--- Start of EXERCISE MATERIALS ---

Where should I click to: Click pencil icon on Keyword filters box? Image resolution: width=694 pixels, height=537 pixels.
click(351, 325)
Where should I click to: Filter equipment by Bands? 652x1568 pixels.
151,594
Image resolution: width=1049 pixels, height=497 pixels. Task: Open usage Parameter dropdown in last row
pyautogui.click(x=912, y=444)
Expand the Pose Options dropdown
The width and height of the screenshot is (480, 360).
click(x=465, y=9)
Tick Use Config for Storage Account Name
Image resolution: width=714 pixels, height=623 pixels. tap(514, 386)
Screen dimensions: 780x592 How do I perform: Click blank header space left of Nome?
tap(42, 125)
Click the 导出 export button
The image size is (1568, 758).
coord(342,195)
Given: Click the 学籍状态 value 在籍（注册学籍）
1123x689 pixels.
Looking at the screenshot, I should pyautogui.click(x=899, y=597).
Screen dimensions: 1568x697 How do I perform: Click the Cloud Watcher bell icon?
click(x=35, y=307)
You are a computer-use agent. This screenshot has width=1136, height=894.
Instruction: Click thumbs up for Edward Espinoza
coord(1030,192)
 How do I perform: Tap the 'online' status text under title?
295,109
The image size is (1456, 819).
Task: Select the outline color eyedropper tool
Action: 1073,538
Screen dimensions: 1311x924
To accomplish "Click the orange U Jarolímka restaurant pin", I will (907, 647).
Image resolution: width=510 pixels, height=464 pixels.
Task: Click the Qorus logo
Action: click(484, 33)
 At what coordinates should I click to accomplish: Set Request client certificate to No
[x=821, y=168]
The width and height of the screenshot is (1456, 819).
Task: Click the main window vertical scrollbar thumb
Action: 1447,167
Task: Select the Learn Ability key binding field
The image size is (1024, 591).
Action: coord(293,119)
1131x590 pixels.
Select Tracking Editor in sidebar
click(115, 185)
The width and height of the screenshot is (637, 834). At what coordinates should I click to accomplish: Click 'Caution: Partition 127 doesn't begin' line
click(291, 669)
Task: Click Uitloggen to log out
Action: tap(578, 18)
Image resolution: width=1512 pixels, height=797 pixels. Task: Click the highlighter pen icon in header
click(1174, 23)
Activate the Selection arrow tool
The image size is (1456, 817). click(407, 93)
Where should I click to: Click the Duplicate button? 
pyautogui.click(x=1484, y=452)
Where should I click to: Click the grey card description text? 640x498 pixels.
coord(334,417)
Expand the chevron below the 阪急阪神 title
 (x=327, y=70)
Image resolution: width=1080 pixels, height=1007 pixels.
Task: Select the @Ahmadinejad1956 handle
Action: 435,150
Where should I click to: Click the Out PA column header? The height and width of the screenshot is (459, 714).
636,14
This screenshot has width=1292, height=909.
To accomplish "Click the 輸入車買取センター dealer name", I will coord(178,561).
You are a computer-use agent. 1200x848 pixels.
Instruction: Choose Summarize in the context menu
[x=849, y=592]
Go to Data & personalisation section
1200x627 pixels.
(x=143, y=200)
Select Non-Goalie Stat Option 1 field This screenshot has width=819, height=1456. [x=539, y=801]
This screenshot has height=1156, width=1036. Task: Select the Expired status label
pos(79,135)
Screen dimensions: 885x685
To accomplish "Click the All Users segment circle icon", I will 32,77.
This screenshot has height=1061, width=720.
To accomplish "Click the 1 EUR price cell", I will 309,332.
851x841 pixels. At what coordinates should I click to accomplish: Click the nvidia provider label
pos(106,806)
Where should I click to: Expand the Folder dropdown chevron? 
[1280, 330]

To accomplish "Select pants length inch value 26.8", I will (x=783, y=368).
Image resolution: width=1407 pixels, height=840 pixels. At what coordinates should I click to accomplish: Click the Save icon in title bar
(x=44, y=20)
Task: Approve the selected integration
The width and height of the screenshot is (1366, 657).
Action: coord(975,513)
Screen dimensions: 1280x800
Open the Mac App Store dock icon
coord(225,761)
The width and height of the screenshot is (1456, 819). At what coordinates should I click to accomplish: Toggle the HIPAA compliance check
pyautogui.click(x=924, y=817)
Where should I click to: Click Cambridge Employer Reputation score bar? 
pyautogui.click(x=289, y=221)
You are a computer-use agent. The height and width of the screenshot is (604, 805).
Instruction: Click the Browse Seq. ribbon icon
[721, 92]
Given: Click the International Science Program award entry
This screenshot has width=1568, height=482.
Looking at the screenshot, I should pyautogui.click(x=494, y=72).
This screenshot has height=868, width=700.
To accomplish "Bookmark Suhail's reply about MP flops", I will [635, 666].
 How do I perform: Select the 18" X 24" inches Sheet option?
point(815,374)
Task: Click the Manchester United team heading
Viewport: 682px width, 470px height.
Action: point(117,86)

--- End of EXERCISE MATERIALS ---

_YOUR OBJECTIVE:_ Swap "Summarize" for "Translate" in the lines starting at the one containing "This screenshot has width=1292, height=909." and ending at the one containing "I will 32,77.", and return only those lines with nothing else altered.

_ANSWER TO THIS EXERCISE:_
This screenshot has width=1292, height=909.
To accomplish "Click the 輸入車買取センター dealer name", I will coord(178,561).
You are a computer-use agent. 1200x848 pixels.
Instruction: Choose Translate in the context menu
[x=849, y=592]
Go to Data & personalisation section
1200x627 pixels.
(x=143, y=200)
Select Non-Goalie Stat Option 1 field This screenshot has width=819, height=1456. [x=539, y=801]
This screenshot has height=1156, width=1036. Task: Select the Expired status label
pos(79,135)
Screen dimensions: 885x685
To accomplish "Click the All Users segment circle icon", I will 32,77.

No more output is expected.